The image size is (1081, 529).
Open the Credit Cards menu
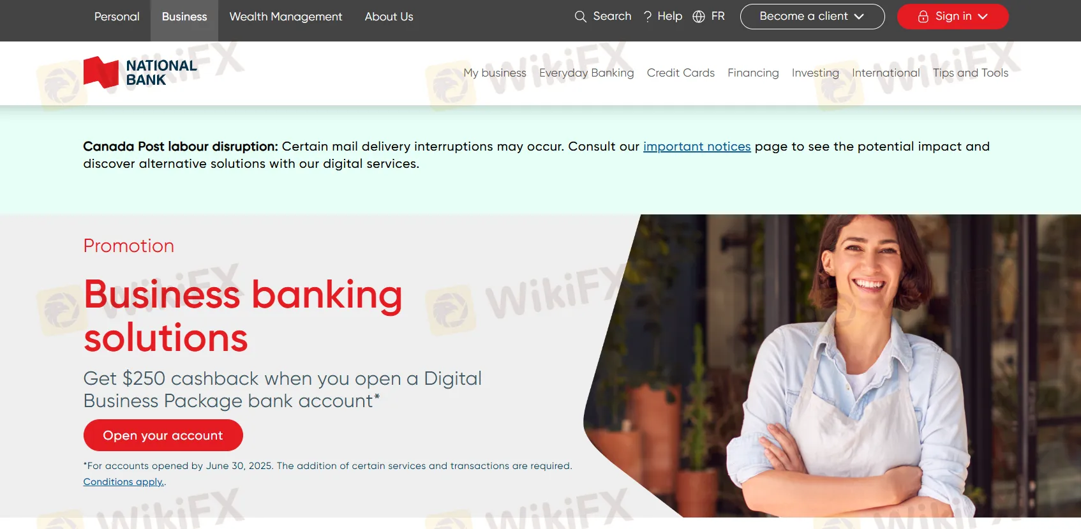[680, 73]
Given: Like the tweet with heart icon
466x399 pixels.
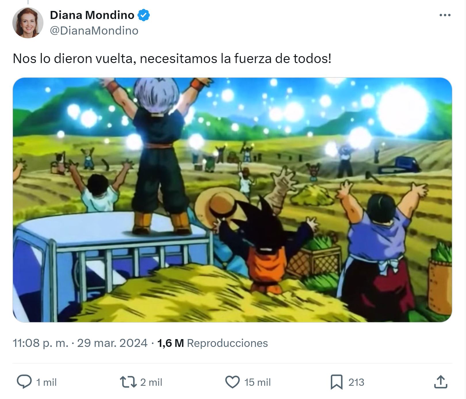Looking at the screenshot, I should click(x=232, y=382).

__WORK INSTRUCTION__
Every line from the one containing "Given: Like the tweet with heart icon" through the last line of the records is to be reproduced exactly, with pictures left out and nothing else given.

__SOLUTION TO THIS TASK__
Given: Like the tweet with heart icon
466x399 pixels.
Looking at the screenshot, I should click(x=232, y=382).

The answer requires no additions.